Source: Justin Sullivan / Getty

You may have a grandmother, mother or auntie who used baby powder to keep their intimate regions cool in the summer or just because it made them feel fresh year-round. Almost everyone has seen a Johnson & Johnson baby powder in the arsenal of beauty products of a woman in their lives.

It turns out that the innocuous looking powder was dangerous. Tens of thousands of plaintiffs sued the company in the past decade, alleging that the talc in baby powder is a carcinogen and that regular users were being diagnosed with ovarian cancer and mesothelioma, a cancer associated with asbestos exposure.

This week, Johnson & Johnson agreed to settle those cases for $8.9 billion.

Though it may sound like good news, lawyers for the plaintiffs think Johnson & Johnson got off too lightly.

“Even though $8.9 billion sounds like a lot of money, when you spread it out, it comes out to not very much at all for the people who suffered,” Jason Itkin told the New York Times. His law firm represents 10,000 women who say they were diagnosed with ovarian cancer due to baby powder usage.

It is alleged that the company knew there was a link between talc and asbestos since the 1970s. An extensive Times report says that despite these findings, Johnson & Johnson repeatedly tried to keep that information from the public.

Black women have been particularly affected. In 2021, the National Council of Negro Women filed a lawsuit, alleging that although Johnson & Johnson was aware of the risks of baby powder usage, instead of warning Black women, they specifically targeted them in advertising and marketing.

“This company, through its words and images, told Black women that we were offensive in our natural state and needed to use their products to stay fresh,” Janice Mathis, the executive director of the National Council of Negro Women, said in a statement.

She added, “Generations of Black women believed them and made it our daily practice to use their products in ways that put us at risk of cancer — and we taught our daughters to do the same. Shame on Johnson & Johnson.”

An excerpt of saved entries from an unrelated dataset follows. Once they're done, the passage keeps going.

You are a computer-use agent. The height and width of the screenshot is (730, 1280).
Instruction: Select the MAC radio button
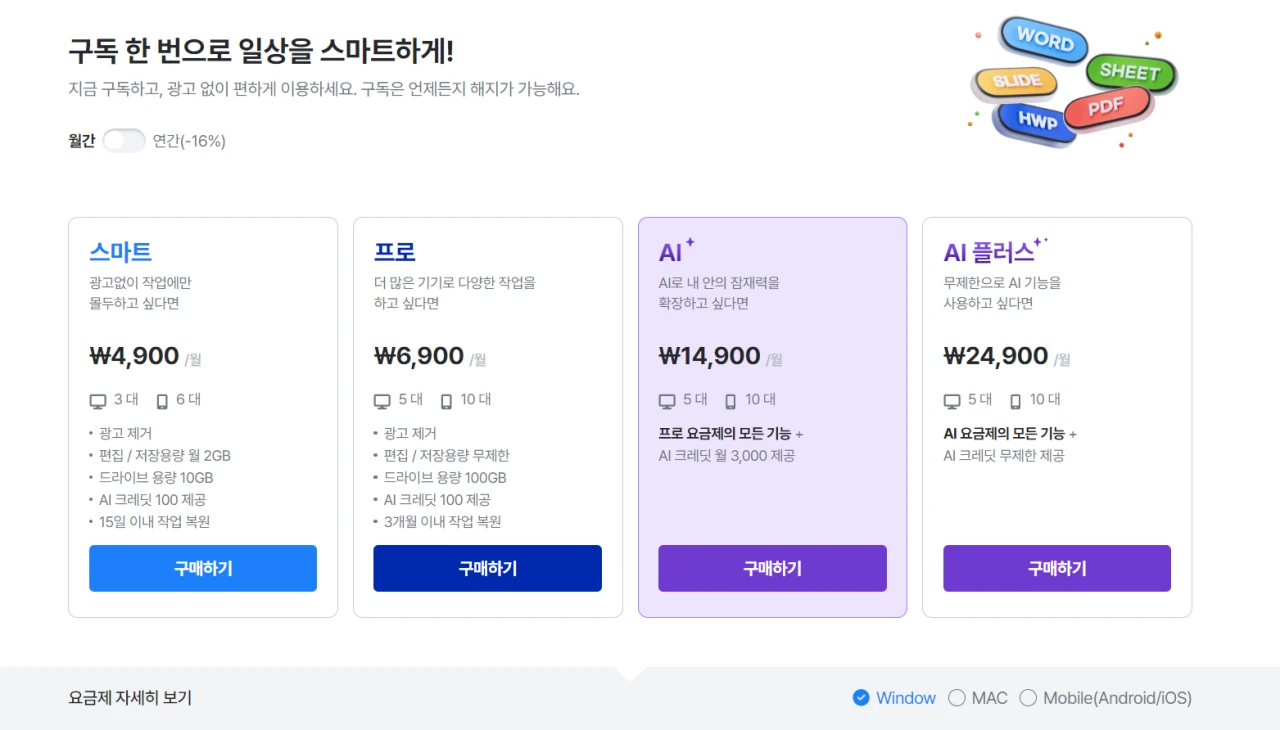(956, 698)
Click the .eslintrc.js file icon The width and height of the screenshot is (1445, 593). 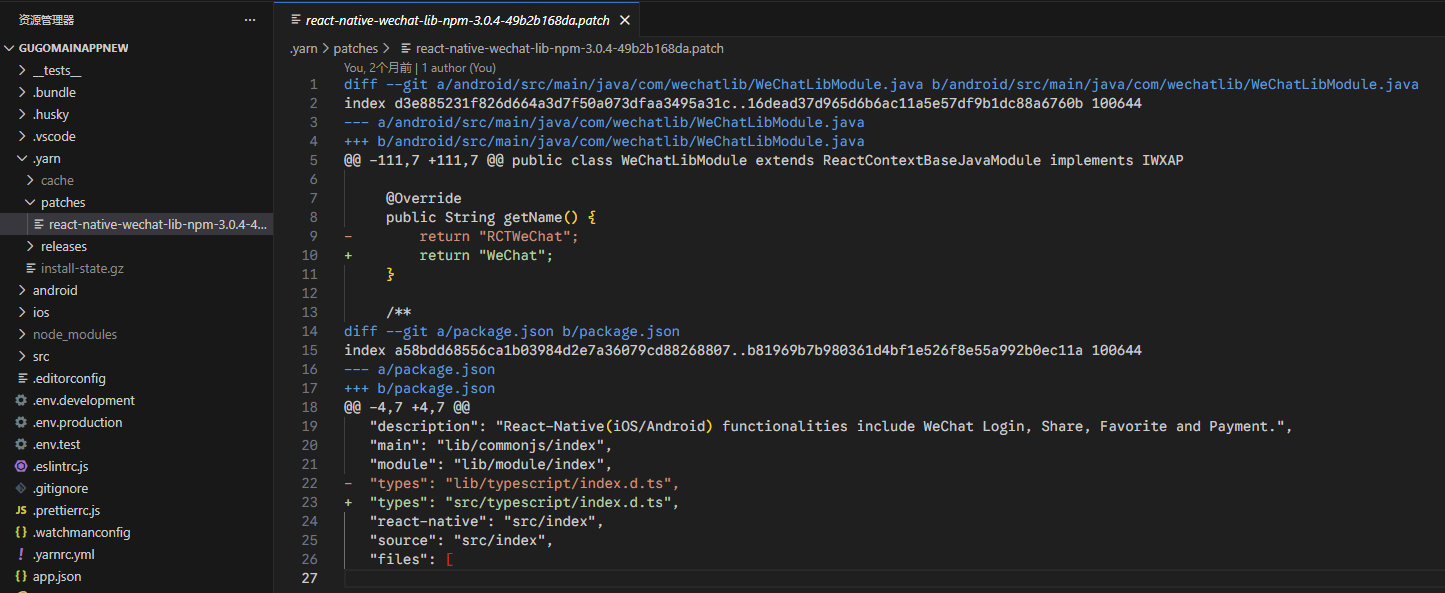click(x=21, y=466)
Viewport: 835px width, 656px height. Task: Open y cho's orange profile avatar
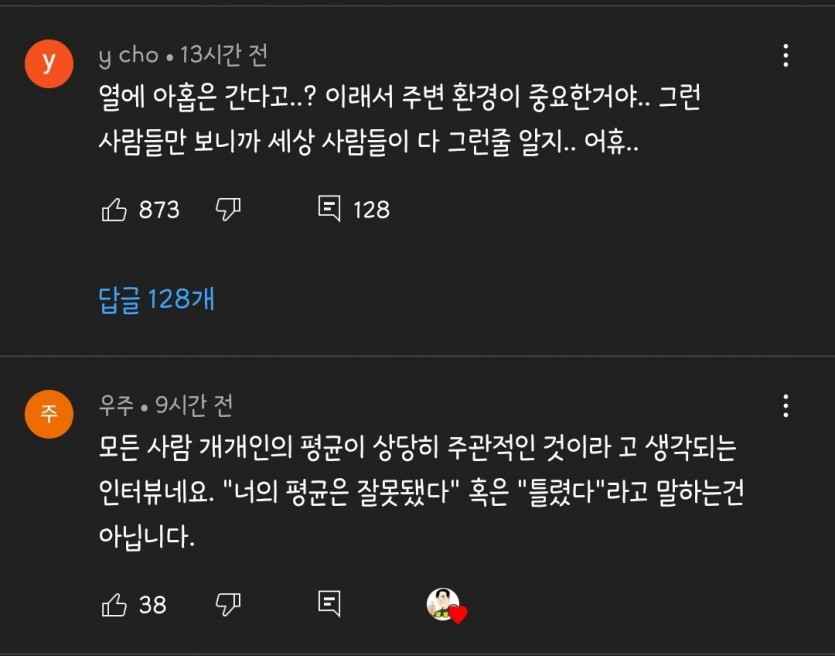point(49,64)

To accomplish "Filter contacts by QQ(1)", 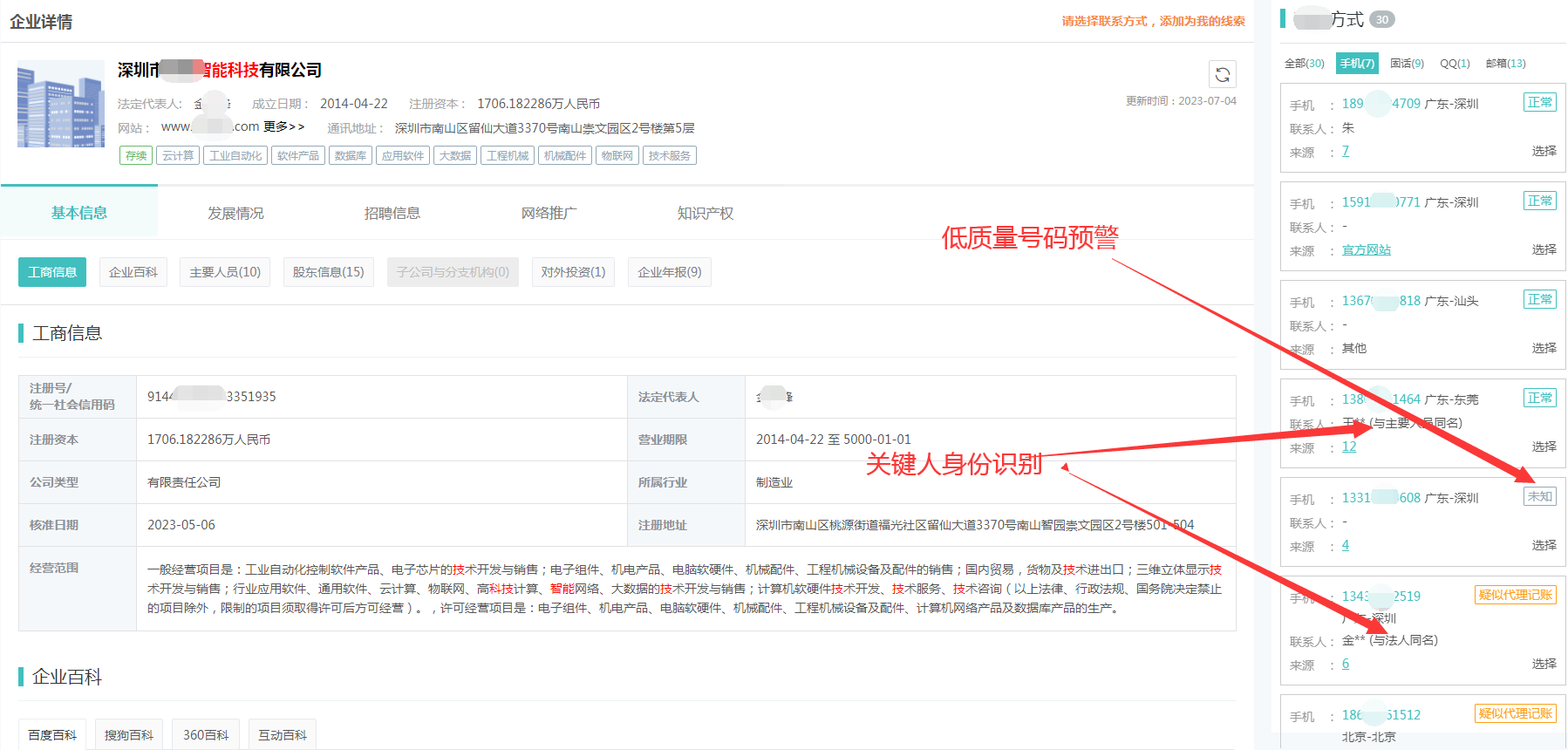I will [1454, 64].
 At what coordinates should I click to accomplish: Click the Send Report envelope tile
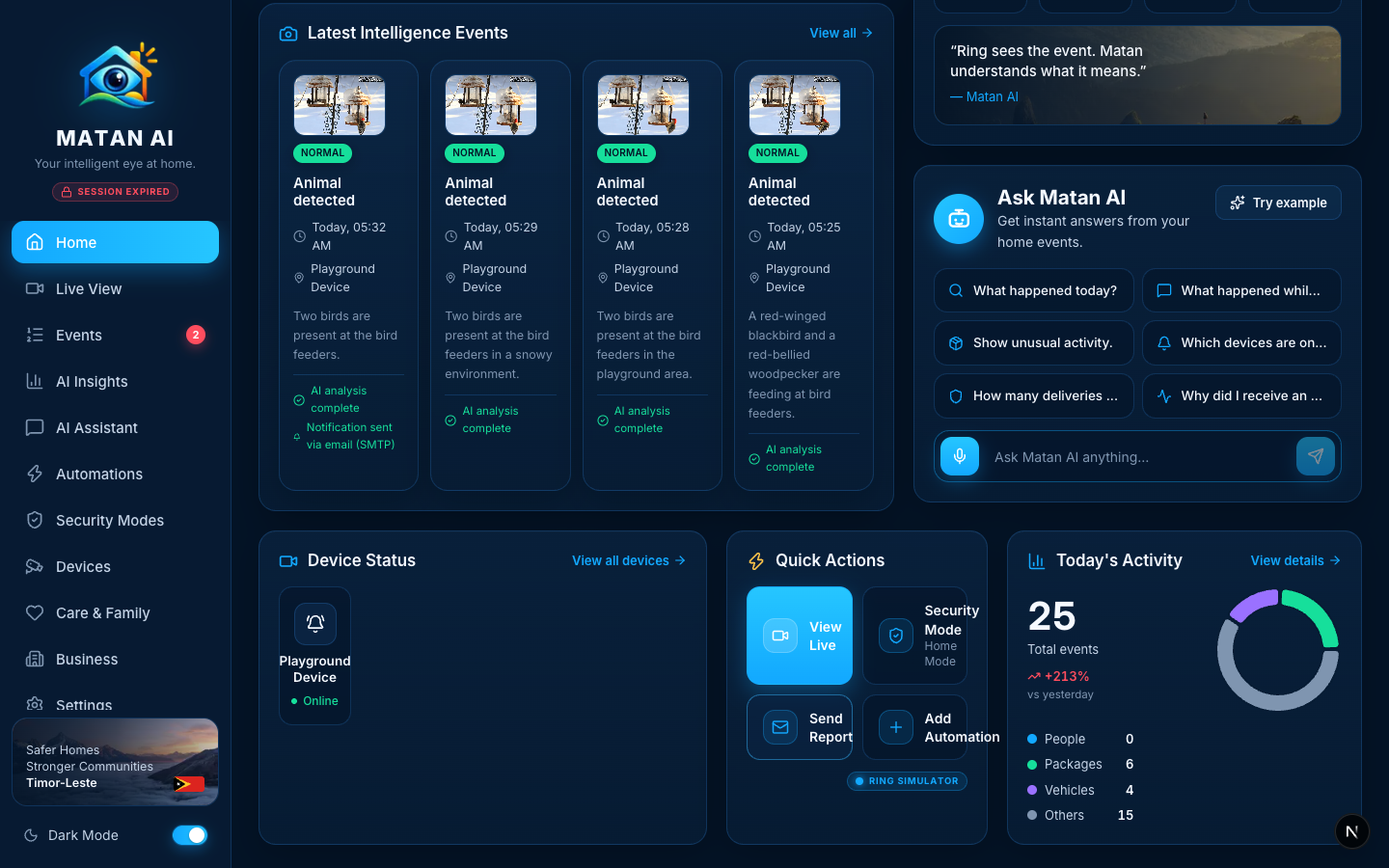pyautogui.click(x=800, y=727)
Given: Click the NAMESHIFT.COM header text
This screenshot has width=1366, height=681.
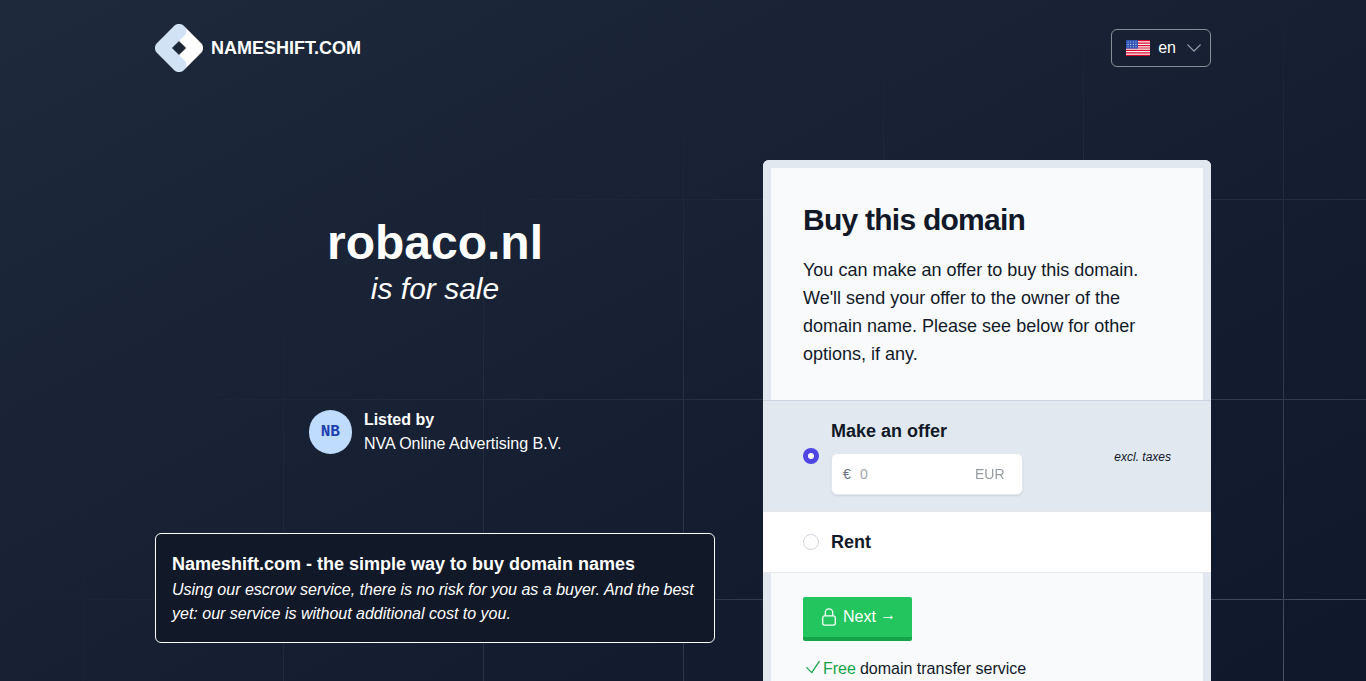Looking at the screenshot, I should (286, 48).
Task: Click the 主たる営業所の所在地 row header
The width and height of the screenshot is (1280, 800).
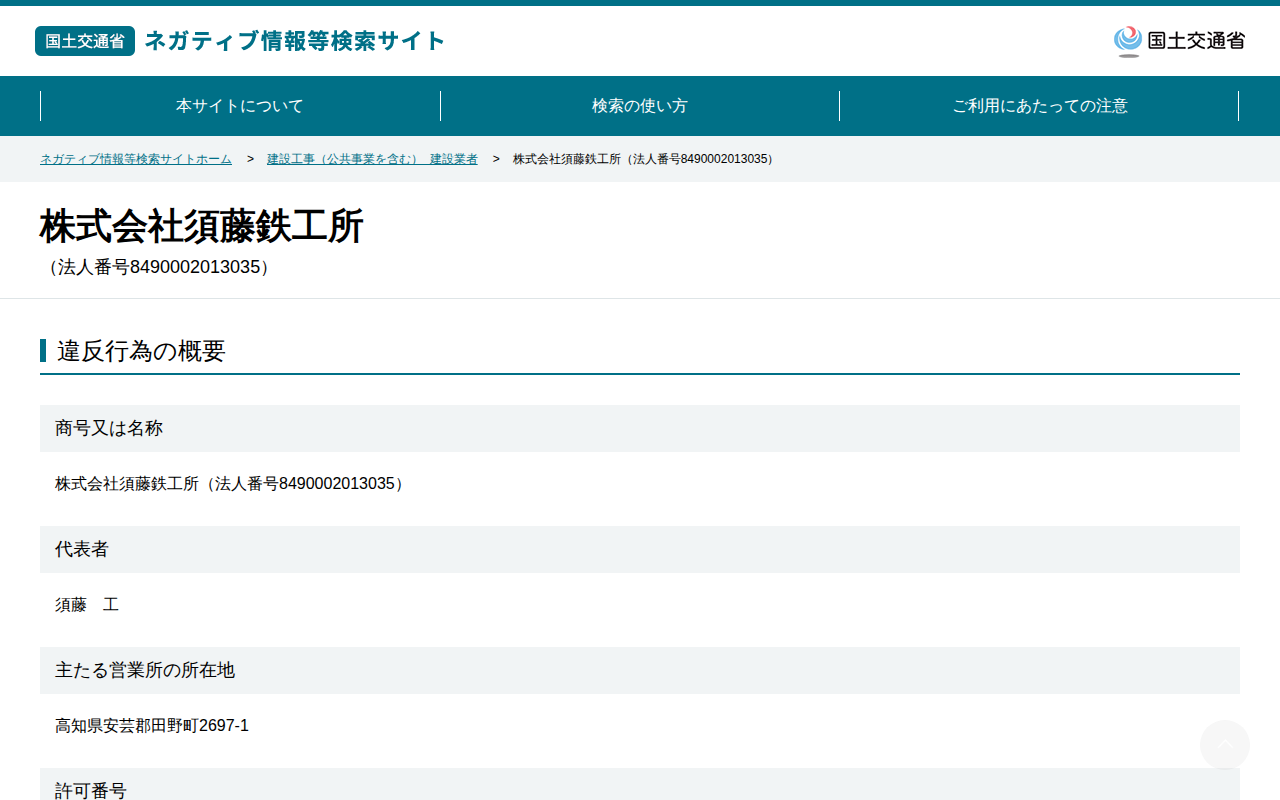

An internal presentation in 2006 suggested that the company start marketing powder more directly to its “high propensity” customers which included the 60% of Black women who used baby powder, compared with 30% of the rest of the population. In Chicago, a firm hired by Johnson & Johnson handed out 100,000 gift bags to locations Black women frequented. A radio campaign targeted “curvy Southern women,” the lawsuit said.

Civil rights attorney Benjamin Crump represented the NCNW.

“This lawsuit is about the lives of our grandmothers, our mothers, our wives, sisters and daughters — all of whom were cynically targeted by Johnson & Johnson,” Crump said in 2021. “All the while, company executives knew the risk of ovarian cancer from talc.”

After fighting upwards of 25,000 lawsuits, Johnson & Johnson agreed to stop selling baby powder in the U.S. and Canada in 2021. But the company said the settlements did not come with an acknowledgment of any wrongdoing.

Erik Haas, worldwide vice president of litigation for Johnson & Johnson said the allegations “lack scientific merit” but that settling allowed the company and plaintiffs to move forward.

“Resolving this matter… is both more equitable and more efficient, allows claimants to be compensated in a timely manner and enables the company to remain focused on our commitment to profoundly and positively impact health for humanity,” Haas said in a statement.